Another no: there’s simply no savings in piling high a Costco cart with a dragon’s hoard of giant prawns, with 36-packs of Kit Kat Bars, with 18-roll bundles of Brawny. Our American middleclass anxieties will not go away — we’ll only get diabetic faster, while consuming more paper towels than ever. Bounty or Brawny, just like new freeways, just like money, love, and time, are always gobbled up by month’s end. Gone. No matter how much you get. Gone.

Only our waste and our consumer credit, only those corporations producing all this excess and all those convenient credit cards, know no limits. Now imagine those companies expanding sales in the emerging markets of Old Mother India and the energetic Middle Kingdom, China. There are about 1.1 billion Indians and 1.3 billion Chinese eager to eat, wear, and drive, what Yanks do. That’s roughly seven times the U.S. population.

This week, an average American will eat up and trash out about 11 times more than an average Chinese. Imagine if next week, every Chinese family fouls our sky, stinks our sea, and dumps their garbage, just like us. Imagine us saying no to them. Imagine the faces of those fellas stacking their store shelves and those moms filling their shopping carts.

The time for no is today.
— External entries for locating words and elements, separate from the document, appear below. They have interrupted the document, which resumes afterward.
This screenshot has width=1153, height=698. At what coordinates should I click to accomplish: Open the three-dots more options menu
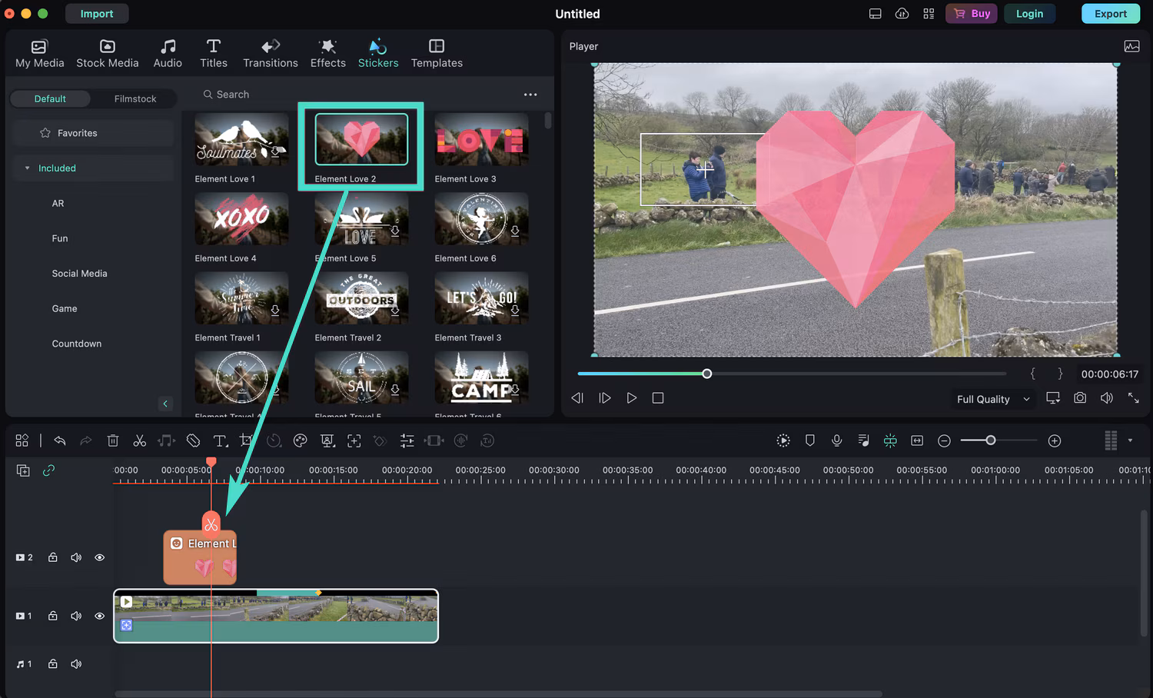click(x=530, y=95)
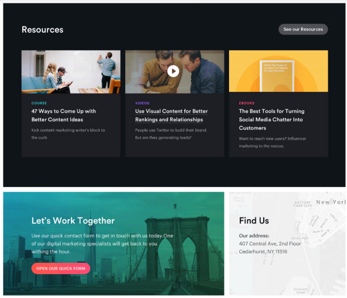Screen dimensions: 347x298
Task: Open the two men video thumbnail
Action: coord(175,72)
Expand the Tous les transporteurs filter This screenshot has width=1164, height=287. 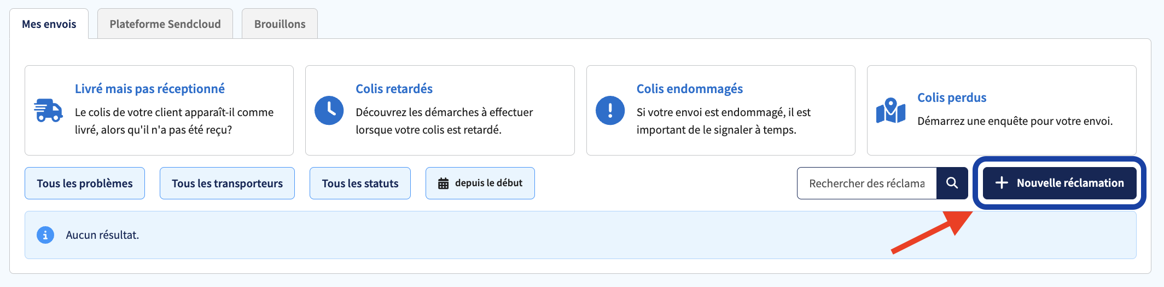[x=227, y=183]
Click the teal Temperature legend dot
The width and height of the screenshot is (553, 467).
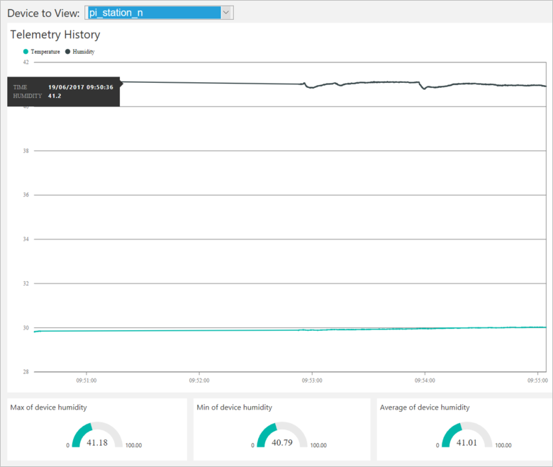(x=26, y=52)
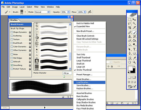Open the Mode dropdown set to Normal

click(42, 12)
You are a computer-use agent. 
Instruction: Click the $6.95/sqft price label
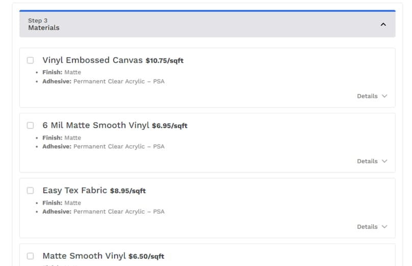[170, 126]
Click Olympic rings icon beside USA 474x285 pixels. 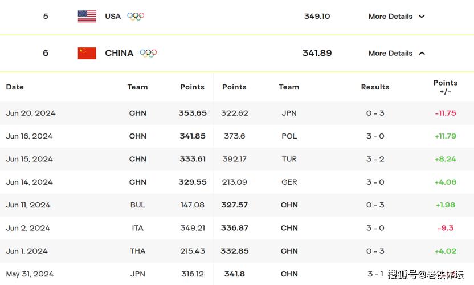(x=136, y=17)
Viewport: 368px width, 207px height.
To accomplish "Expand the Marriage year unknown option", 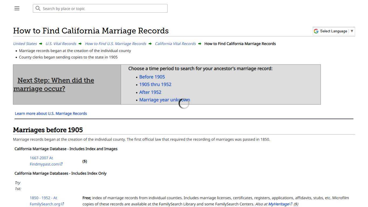I will pos(165,100).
The place to begin is our house.

2. Our pretty babies

The second reason NO needs to be number one, is our next generation.

"Aduh Momaaah!" I whined once, only once (ogh, the thrashing that followed). "Why’s everything so hard in our house? It’s always no-no-no. My American friends’ moms don’t —." BAAM.
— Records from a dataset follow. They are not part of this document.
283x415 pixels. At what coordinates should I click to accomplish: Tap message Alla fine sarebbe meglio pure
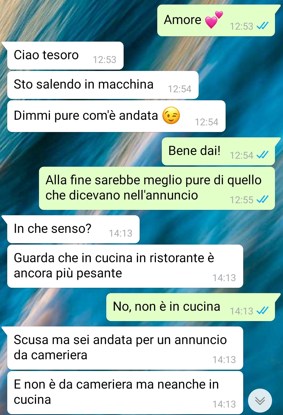(157, 188)
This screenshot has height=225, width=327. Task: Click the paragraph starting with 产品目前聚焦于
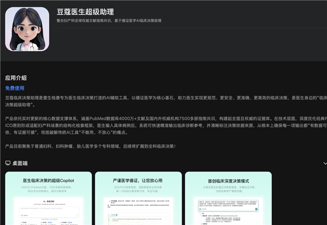click(91, 146)
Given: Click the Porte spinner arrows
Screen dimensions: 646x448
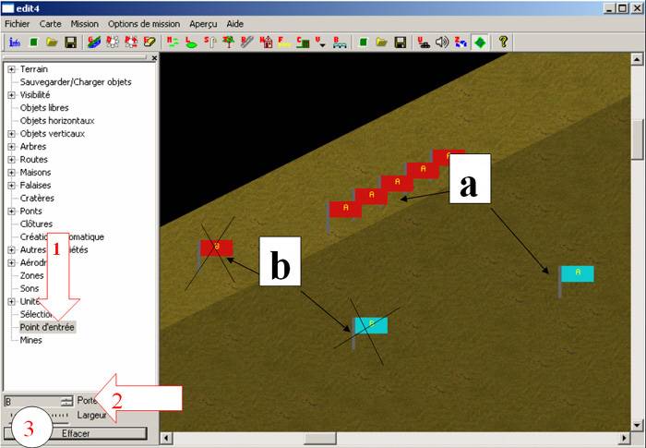Looking at the screenshot, I should (x=66, y=401).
I didn’t get to finish my beef, but it was the end of discussion.

I blubbered real bad back then, but I know now that our moms and our grandmas made NO normal because they were making us tough. They were loving us right. They nurtured their babies not by giving in to what we wanted, but by denying our childish impulses. By delaying our gratification, they made us earn every inch. They made us disciplined. Determined.

Kids raised by conservative parents are happier about what they get. We care for our belongings as if they’re Kinabalu Dragon’s precious pearls.
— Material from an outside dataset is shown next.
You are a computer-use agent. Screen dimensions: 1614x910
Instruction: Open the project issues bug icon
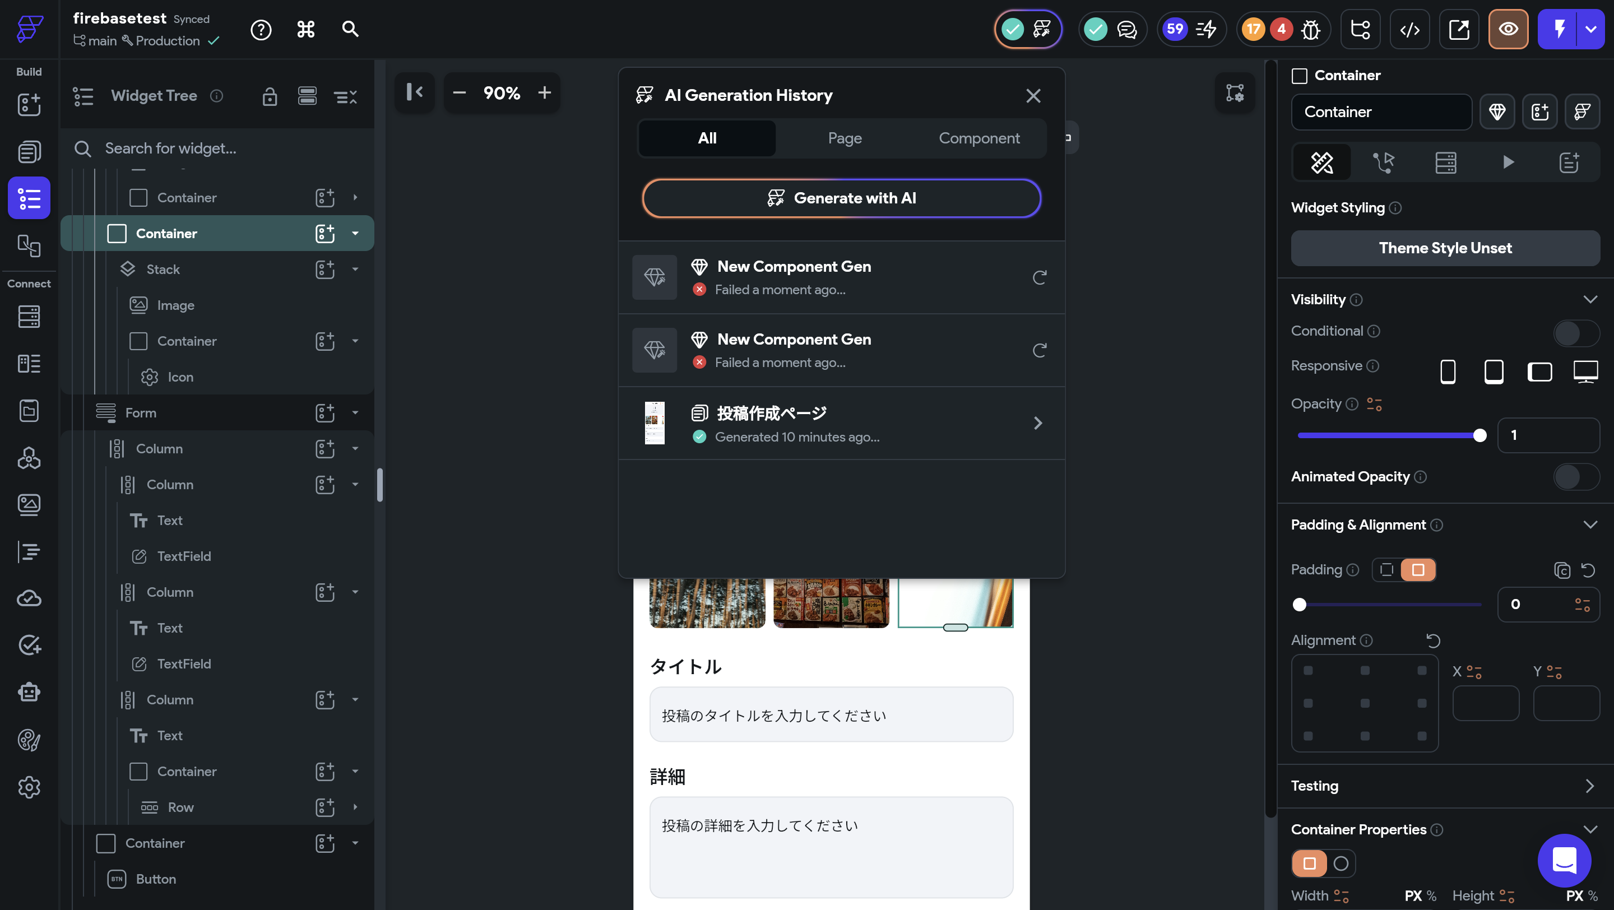pos(1310,29)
I don’t have to tell you about my crazy cousin’s three-car garage, crowded with her no-less son’s stuff. No need to mention that boy’s double-door closet, packed with toys untouched since the day he got them.

The waste is, of course, worrisome. My stressed-out cousin’s maxed-out credit worries us more. And our over-fed, self-centered, nine-year-old family oinker worries us most. None of this can continue. Ask our delicate earth — listen to her groan on her axis for all our awful excesses.

* * *

Notas: Thanks to Donald Wardwell of the Portland-based Institute for Science, Engineering and Public Policy, for this column’s conceptual core. Authority for national consumption/pollution rates, for world population figures, are drawn from the work of Jared Diamond, UCLA professor of geography and of environmental health sciences, and 1998 Pulitzer Prize winner for his book, Guns, Germs, and Steel. Prof. Diamond’s "What’s Your Consumption Factor?" appeared in the January 2, 2008 issue of The New York Times, <www.nytimes.com/2008/01/02/ opinion/02diamond.html>.